Costa’s book is accessibly written and points up many critical issues in Irish cultural/ heritage tourism, including “the difficulties, challenges and triumphs of working with audiences who connect with Ireland mostly through hopes and dreams” (p. 215). Her idea of addressing these through the figure of the coach driver guide is original and intriguing. However, I wished she had developed a more sustained analysis of certain problems her material points to. For example, she notes but does not explore in much depth the intimacy between the marketing of Ireland for foreign tourists and Irish cultural and economic nationalism. Likewise, the antipathy toward eastern Europeans working in the Irish tourism industry raises interpenetrating questions about class, national citizenship, and the politics of culture that are never explored.

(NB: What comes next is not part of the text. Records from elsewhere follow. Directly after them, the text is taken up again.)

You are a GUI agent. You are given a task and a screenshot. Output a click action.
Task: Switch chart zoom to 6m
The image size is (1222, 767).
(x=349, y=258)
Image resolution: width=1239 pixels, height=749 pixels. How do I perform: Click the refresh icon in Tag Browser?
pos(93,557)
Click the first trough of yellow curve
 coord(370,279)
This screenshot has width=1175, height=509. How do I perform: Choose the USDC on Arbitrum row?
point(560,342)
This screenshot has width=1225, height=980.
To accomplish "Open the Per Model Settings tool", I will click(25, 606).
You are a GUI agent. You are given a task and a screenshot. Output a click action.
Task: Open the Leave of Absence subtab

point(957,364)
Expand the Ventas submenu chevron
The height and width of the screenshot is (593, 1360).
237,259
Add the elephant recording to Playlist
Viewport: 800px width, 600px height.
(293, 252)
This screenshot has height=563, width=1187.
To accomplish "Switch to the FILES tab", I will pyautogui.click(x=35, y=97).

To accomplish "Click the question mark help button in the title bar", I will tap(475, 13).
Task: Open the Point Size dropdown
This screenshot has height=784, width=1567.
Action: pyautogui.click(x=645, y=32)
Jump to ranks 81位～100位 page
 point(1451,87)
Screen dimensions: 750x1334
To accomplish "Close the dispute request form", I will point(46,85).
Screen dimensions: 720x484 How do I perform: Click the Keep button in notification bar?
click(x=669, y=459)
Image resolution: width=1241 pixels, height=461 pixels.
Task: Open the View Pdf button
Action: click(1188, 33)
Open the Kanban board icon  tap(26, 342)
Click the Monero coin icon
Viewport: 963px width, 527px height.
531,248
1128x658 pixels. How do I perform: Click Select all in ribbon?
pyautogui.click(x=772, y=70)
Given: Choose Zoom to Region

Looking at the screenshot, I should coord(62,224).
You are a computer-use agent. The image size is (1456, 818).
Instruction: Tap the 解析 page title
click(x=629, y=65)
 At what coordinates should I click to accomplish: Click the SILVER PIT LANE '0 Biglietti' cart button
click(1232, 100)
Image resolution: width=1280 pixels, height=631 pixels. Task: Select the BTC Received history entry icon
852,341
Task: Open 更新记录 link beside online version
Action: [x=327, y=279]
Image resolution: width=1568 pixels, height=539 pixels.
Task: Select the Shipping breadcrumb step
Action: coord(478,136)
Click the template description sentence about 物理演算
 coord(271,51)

The rendering of Ireland as a “theme park” is another recurring and fascinating topic in this book. Quotes from coach drivers indicate that they themselves are often reduced to living exhibits, “putting on the Irish” (p. 45) for tourists who assess their professional competence on the basis of how well they embody “expected Irish traits” (p. 186). Similarly, Costa introduces some insightful reflections on the implications of image-based identities for the tourist experience, including the resistance of many tourists to anything foreign to their received ideas about the “real” Ireland (pp. 46-48). However, I wished she had developed these in a more extended discussion of the politics of authenticity and connected them to other developments in industrial heritage. For example, she notes that, in response to the declining importance of agriculture on foot of European Union and World Trade Organization policies, government tourism agencies in Ireland are encouraging rural tourism as an economic alternative. Costa reports without further comment: “Clever initiatives by local farmers include such activities as watching sheep dogs work, learning to play traditional Irish musical instruments, and having a traditional lunch with a farm family.... Longer stays are also gaining in popularity ... for families who want to experience life on an authentic working farm” (pp. 131-132). Costa does not take the opportunity to tease out the complexities of political economy and cultural identity producing what is an example of an increasingly widespread phenomenon in which productive activities are reworked as performances for tourist consumption.[3] This gap is particularly disappointing given the iconic role of agriculture in Irish cultural nationalism. The recent transformation of Waterford Crystal into a tourism exhibit--mentioned but not discussed by Costa--is another example.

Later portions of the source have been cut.